OBJECTIVES: The impact of conotruncal anomalies (CTAs), including tetralogy of Fallot, truncus arteriosus, ventriculo-arterial discordance, double outlet right ventricle (DORV), and interrupted aortic arch type B, on long-term outcomes remains poorly described in the Fontan cohort. We sought to review the outcomes of Fontan patients with conotruncal anomalies in Australia and New Zealand. METHODS: We reviewed the data from 1835 patients who underwent a Fontan operation between 1975 and 2023 from the Australia and New Zealand Fontan Registry. RESULTS: Conotruncal anomalies occurred in 895 patients (49%), including D-TGA (n = 476), DORV (n = 360), and L-TGA (n = 170). Patients with CTAs had more heterotaxy syndrome (11.3% vs 6.8%, p <
0.001) and less left-ventricular dominance (53% vs 60% p = 0.011). Median follow-up was 11.7 years (IQR: 5.3-20.3 years).).
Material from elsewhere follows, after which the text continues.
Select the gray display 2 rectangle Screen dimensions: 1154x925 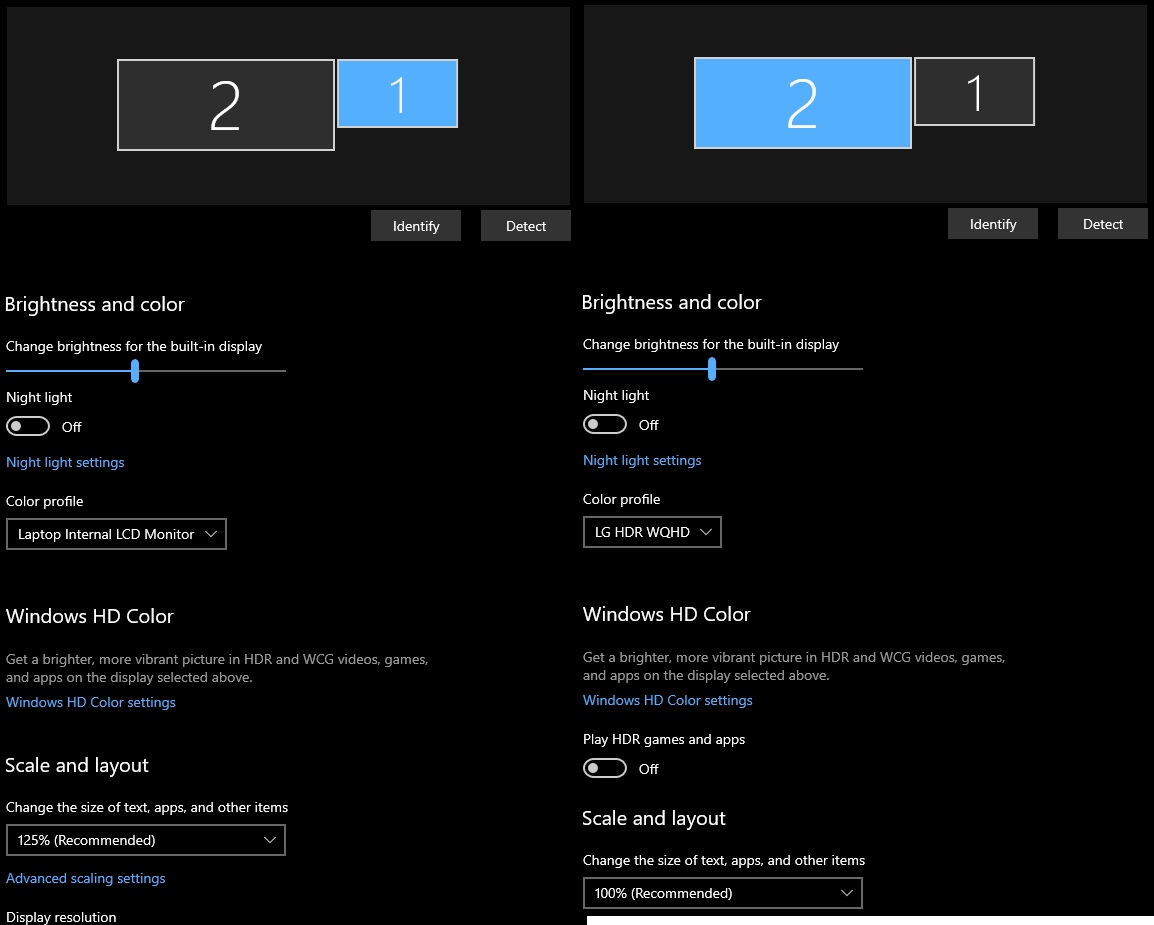point(226,105)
Overall transplant-free survival and freedom from Fontan failure was 84% (95% CI: 81-87%) and 72% (95% CI: 68-75%) at 20 years, respectively. No difference was demonstrated in survival or freedom from Fontan failure between patients with or without CTAs (p = 0.50 and p = 0.83). Pacemaker implantation was more common in patients with CTAs (11.2% vs 8.3%, p = 0.038). Overall, 45 patients underwent outflow tract reinterventions, including semilunar valves, after Fontan operation. Freedom from these reinterventions was 95% (95% CI: 93-96%) at 30 years and was higher in patients with CTAs (p <
0.001). CONCLUSIONS: Patients with conotruncal anomalies did not have a demonstrable difference in long-term survival and freedom from Fontan failure to other patients undergoing Fontan operation. Patients with conotruncal anomalies have higher incidence of outflow tract reinterventions, including semilunar valves, and higher rate of pacemaker implantation.